The ACLU backed the girl after they were contacted by her parents.

“The Supreme Court has been very clear that students do not lose their First Amendment rights when they enter the Schoolhouse door,” ACLU legal associate Jay Jimen said, according to Now This. “The ACLU urges Baltimore County and all Maryland schools to review and update their policies to honor respectful student activism in the future, like silently ‘taking a knee.’”

Baltimore County Public Schools responded by simply stating the obvious: that Mariana wasn’t punished for protesting.

“We know of no student who has been reprimanded or punished for nonparticipation in patriotic observances,” according to a school statement. “We fully support students’ rights and encourage student voice as articulated in board policy.”

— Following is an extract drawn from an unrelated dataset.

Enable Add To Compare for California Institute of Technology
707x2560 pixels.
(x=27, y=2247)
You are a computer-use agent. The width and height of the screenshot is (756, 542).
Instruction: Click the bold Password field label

Of course, it’s not particularly surprising that Clinton is fully behind Taylor.

She opposes all things President Trump supports, such as standing for the national anthem, and has previously described kneeling in protest as a “reverent” thing, Fox News reports.

“Actually, kneeling is a reverent position,” Clinton said last year. “It was to demonstrate in a peaceful way against racism and injustice in our criminal system.”